The TERMINOLOGY section of the Swingline Note terms below extends the joint and several obligation to certain parties beyond the signers themselves. List those parties.

:: EXTRACT PROVIDED

WAIVERS: The Company, and any indorsers or guarantors hereof, severally
waive diligence, presentment, protest and demand and also notice of protest,
demand, dishonor and nonpayment of this Swingline Note, and expressly agree that
this Swingline Note, or any payment hereunder, may be extended from time to
time, and consent to the acceptance of further collateral, the release of any
collateral for this Swingline Note, the release of any party primarily or
secondarily liable hereon, and that it will not be necessary for HSBC, in order
to enforce payment of this Swingline Note, to first institute or exhaust HSBC's
remedies against the Company or any other party liable hereon or against any
collateral for this Swingline Note. None of the foregoing shall affect the
liability of the Company and any indorsers or guarantors hereof. No extension of
time for the payment of this Swingline Note, or any installment hereof, made by
agreement by HSBC with any person now or hereafter liable for the payment of
this Swingline Note, shall affect the liability under this Swingline Note of the
Company, even if the Company is not a party to such agreement; provided,
however, HSBC and the Company, by written agreement between them may affect the
liability of the Company.
TERMINOLOGY: If more than one party joins in the execution of this
Swingline Note, the covenants and agreements herein contained shall be the joint
and several obligation of each and all of them and of their respective heirs,
executors, administrators, successor and assigns, and relative words herein
shall be read as if written in the plural when appropriate. Any reference herein
to HSBC shall be deemed to include and apply to every subsequent holder of this
Swingline Note. Words of masculine or neuter import shall be read as if written
in the neuter or masculine or feminine when appropriate.

::::
:: DATA SECTION

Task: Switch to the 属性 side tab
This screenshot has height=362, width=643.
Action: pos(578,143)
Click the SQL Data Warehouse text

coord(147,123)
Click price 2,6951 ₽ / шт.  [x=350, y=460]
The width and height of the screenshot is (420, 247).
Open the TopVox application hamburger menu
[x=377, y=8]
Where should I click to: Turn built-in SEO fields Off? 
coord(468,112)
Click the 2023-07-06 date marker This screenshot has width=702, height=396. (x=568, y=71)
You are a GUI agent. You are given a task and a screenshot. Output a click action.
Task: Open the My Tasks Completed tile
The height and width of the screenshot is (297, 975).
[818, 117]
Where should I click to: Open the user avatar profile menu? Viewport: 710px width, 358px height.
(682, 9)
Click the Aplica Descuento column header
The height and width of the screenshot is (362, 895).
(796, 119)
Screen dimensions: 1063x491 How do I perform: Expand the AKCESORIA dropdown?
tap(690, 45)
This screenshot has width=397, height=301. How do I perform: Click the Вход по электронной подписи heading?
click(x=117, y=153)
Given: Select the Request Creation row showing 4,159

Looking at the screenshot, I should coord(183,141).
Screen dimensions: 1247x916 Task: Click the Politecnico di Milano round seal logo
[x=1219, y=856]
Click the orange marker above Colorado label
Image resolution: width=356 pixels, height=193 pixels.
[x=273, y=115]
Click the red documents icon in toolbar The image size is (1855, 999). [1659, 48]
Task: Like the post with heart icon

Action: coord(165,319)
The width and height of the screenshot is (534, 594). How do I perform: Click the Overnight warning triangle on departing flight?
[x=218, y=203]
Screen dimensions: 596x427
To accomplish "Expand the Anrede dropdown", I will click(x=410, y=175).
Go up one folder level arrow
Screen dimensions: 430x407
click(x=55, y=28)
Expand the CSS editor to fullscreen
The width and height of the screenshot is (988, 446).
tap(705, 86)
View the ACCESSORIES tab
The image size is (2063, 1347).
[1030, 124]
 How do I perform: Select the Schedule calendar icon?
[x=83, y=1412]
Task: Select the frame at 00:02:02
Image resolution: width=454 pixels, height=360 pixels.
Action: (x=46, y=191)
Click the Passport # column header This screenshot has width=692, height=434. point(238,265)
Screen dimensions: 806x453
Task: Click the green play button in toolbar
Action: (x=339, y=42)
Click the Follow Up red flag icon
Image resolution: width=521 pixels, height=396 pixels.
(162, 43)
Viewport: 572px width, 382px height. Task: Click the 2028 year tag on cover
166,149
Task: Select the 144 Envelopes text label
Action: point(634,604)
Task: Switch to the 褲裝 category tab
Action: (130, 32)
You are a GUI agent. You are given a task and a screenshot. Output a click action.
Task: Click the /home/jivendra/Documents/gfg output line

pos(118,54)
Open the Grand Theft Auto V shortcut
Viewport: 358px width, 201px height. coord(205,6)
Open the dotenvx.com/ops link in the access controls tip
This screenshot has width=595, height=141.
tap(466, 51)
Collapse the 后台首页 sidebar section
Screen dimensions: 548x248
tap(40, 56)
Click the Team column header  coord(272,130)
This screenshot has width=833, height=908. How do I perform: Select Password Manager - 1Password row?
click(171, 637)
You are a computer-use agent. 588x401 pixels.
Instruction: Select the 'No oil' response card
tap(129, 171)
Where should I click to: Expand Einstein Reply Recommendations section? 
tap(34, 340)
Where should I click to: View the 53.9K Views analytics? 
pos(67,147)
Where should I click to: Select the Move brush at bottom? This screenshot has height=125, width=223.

::::

== COMPLETE RESPONSE ==
heirs, executors, administrators, successor, assigns